Sliding between scenes and genres is what Kölsch has been doing for years. In 2003, he had a massive international hit with "Calabria," yet at the same time he was releasing lauded underground techno as Ink & Needle. This is a producer courted by both Michael Mayer and Shakira, and who in the last 12 months has remixed Coldplay, Wankelmut, Andhim and Deadmau5. For most producers, reconciling that tension between mainstream success and underground credibility would be impossible, but Kölsch is not most producers. Talking over Skype from Ibiza—his summer home in between high-profile club and festival dates—it's clear that whether he's talking about his personal history, artistic honesty or creative spontaneity, Kölsch is a man who gives serious thought to who and what he is.
You grew up in Christiania, a hippy commune in Copenhagen. I visited a few years ago and it seemed, frankly, pretty grim. There were gangs of hard-looking lads hanging around the main square—drug dealers, presumably—and police cars on each entrance. The atmosphere was pretty heavy. Presumably it was very different in the 1980s?

> [Dataset excerpt]:
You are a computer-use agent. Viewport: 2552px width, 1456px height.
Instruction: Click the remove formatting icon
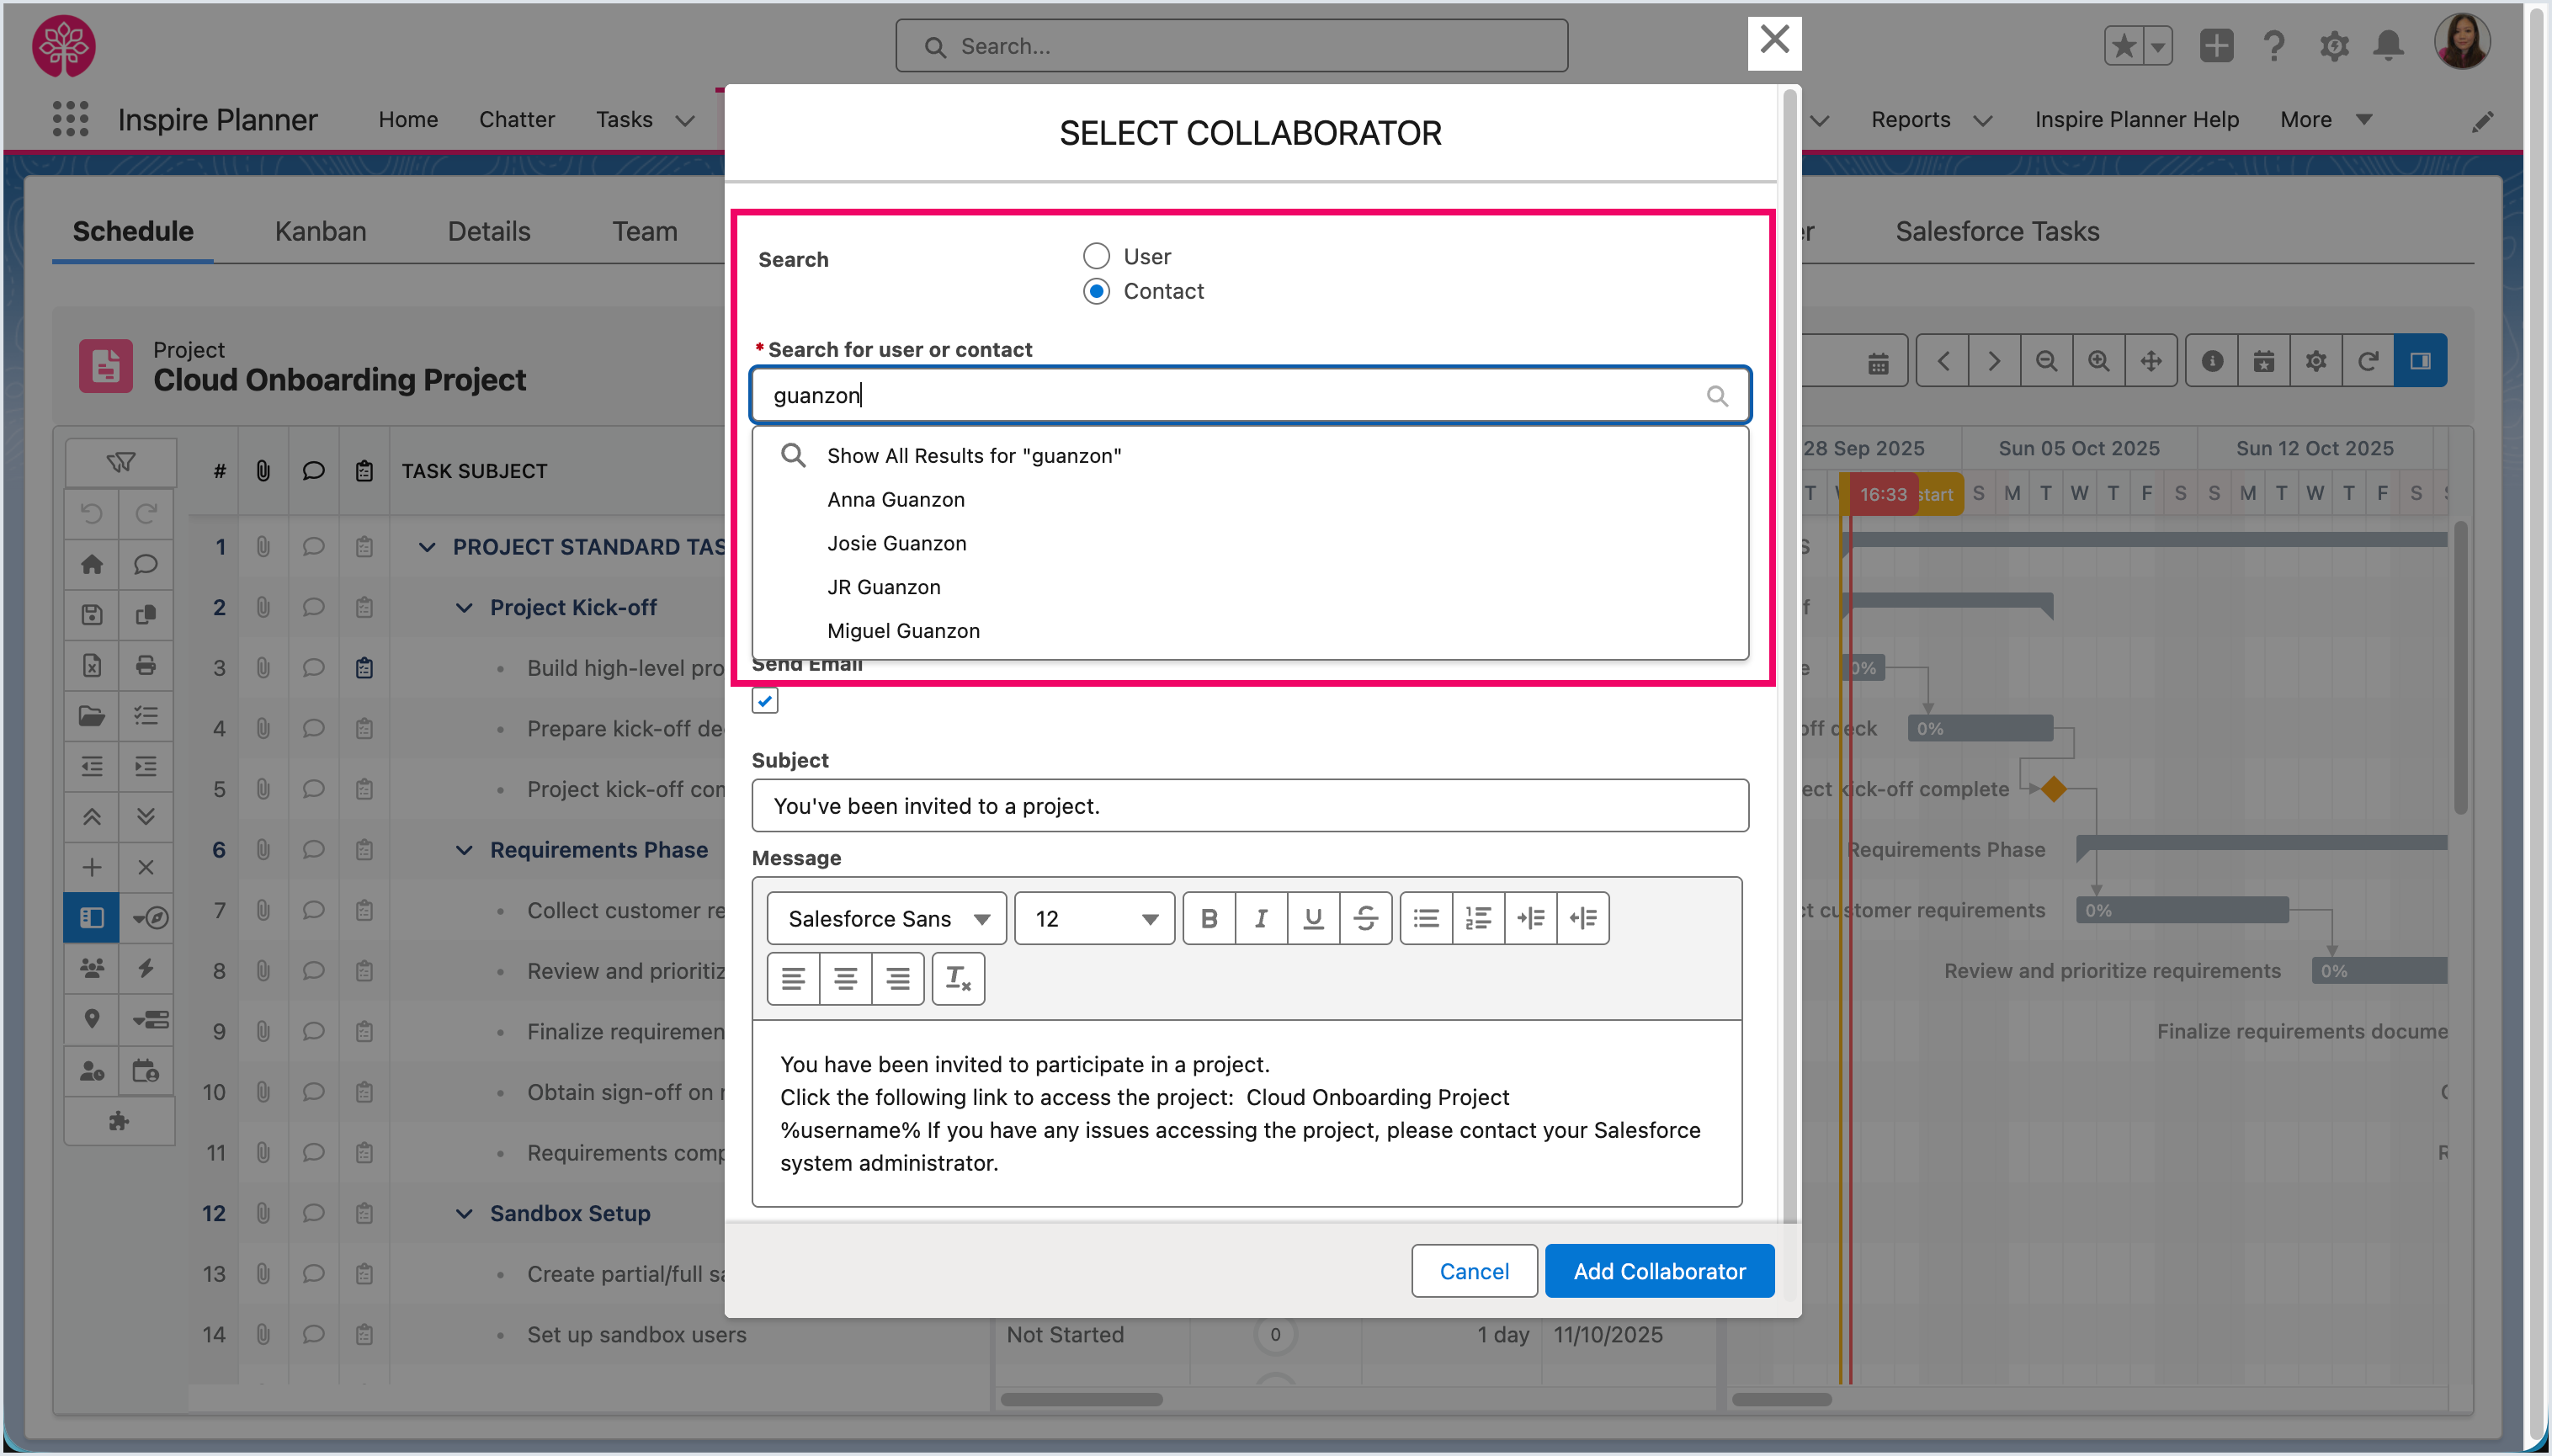958,978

> [Given request 1]: In the Kölsch interview, what was the name of his 2003 international hit?
> [Given request 2]: List every act the Kölsch interview says he remixed in the last 12 months.
> [Given request 3]:
Do these statements agree with the Kölsch interview? Answer yes or no for each, quoting the words that decide it.
(a) Kölsch put out underground techno under the name Ink & Needle.
(b) The conversation took place in person in Copenhagen.
(c) Christiania is a hippy commune in Copenhagen.
The data plays no part here.

> [Correct answer 1]: "Calabria."

> [Correct answer 2]: Coldplay, Wankelmut, Andhim, Deadmau5

> [Correct answer 3]:
(a) Yes: "he was releasing lauded underground techno as Ink & Needle"
(b) No: "Talking over Skype from Ibiza"
(c) Yes: "You grew up in Christiania, a hippy commune in Copenhagen."